[Provided records]
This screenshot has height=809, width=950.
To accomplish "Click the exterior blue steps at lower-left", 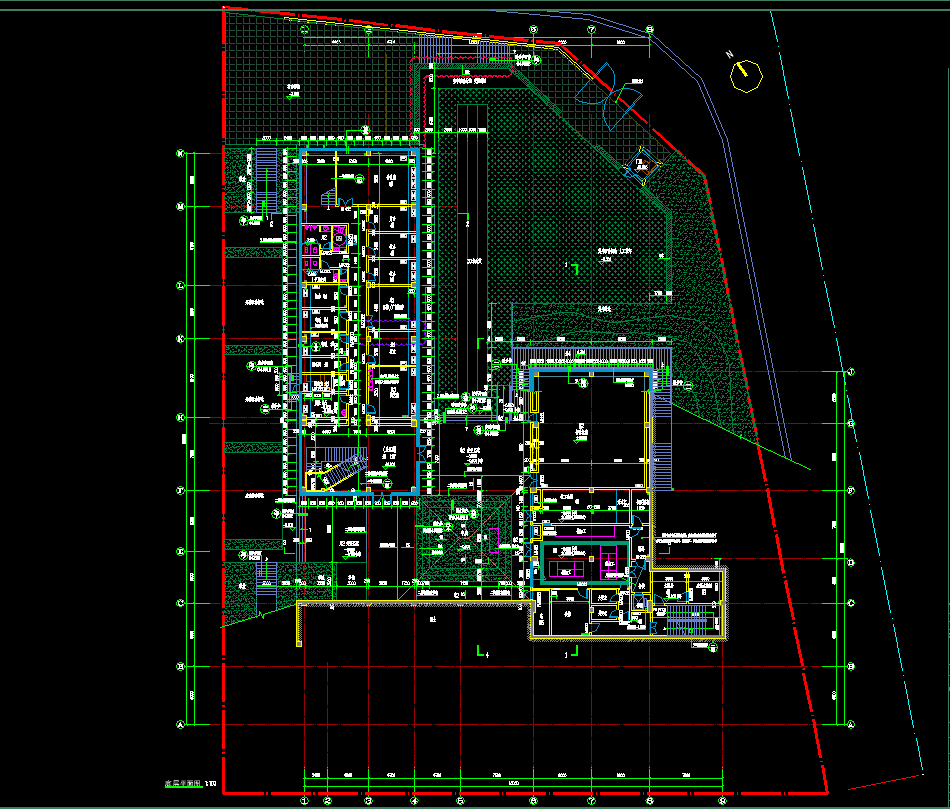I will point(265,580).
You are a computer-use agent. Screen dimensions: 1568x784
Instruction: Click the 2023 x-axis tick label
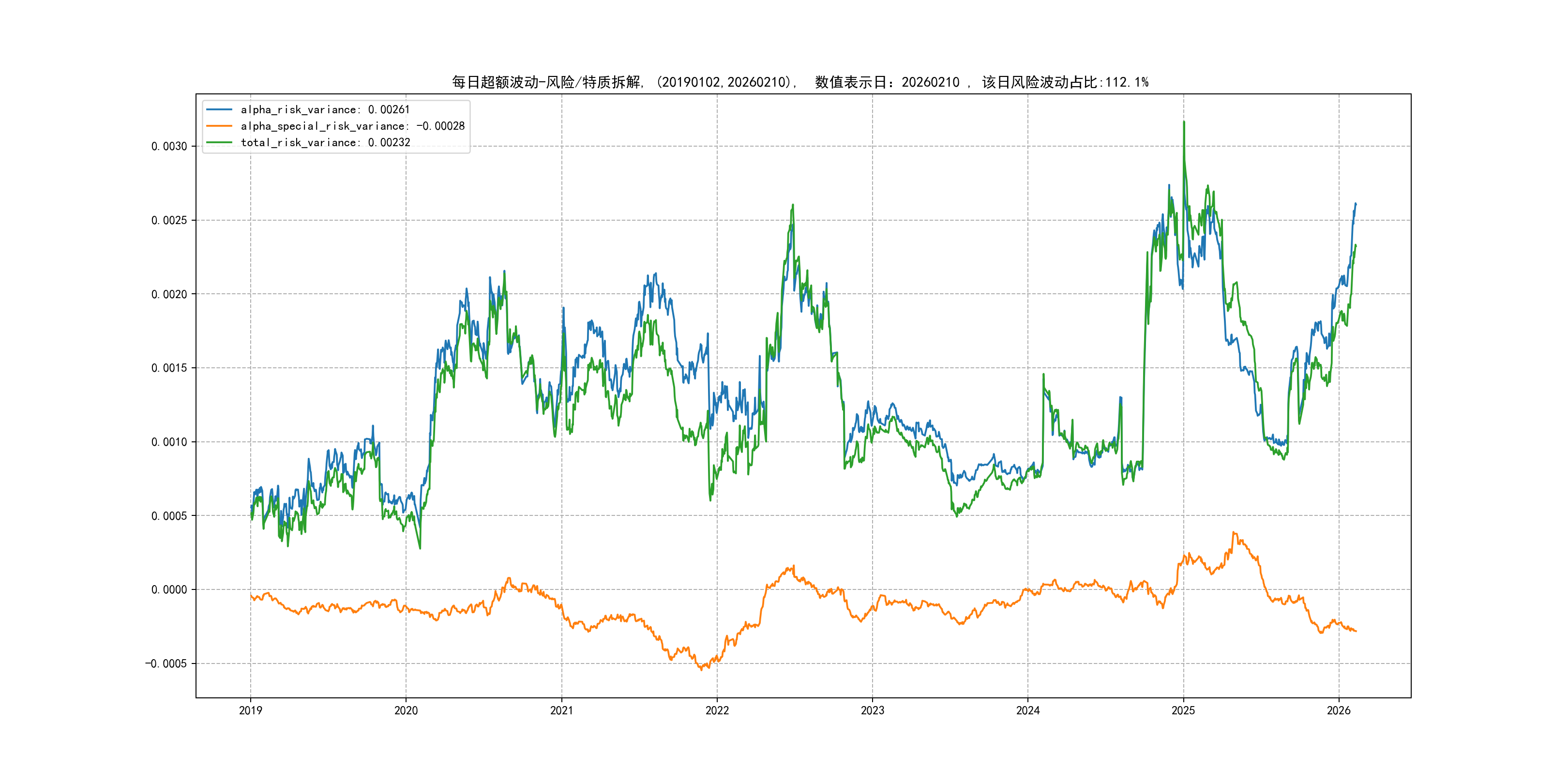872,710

[Job] Update the data from the line containing "You are a computer-use" through the end of the data by replacing "agent" with "assistant", keeping everything else the same. Give only those lines, without the pictures.

[Reply to the task]
You are a computer-use assistant. Screen dimensions: 1568x784
Instruction: Click the 2023 x-axis tick label
872,710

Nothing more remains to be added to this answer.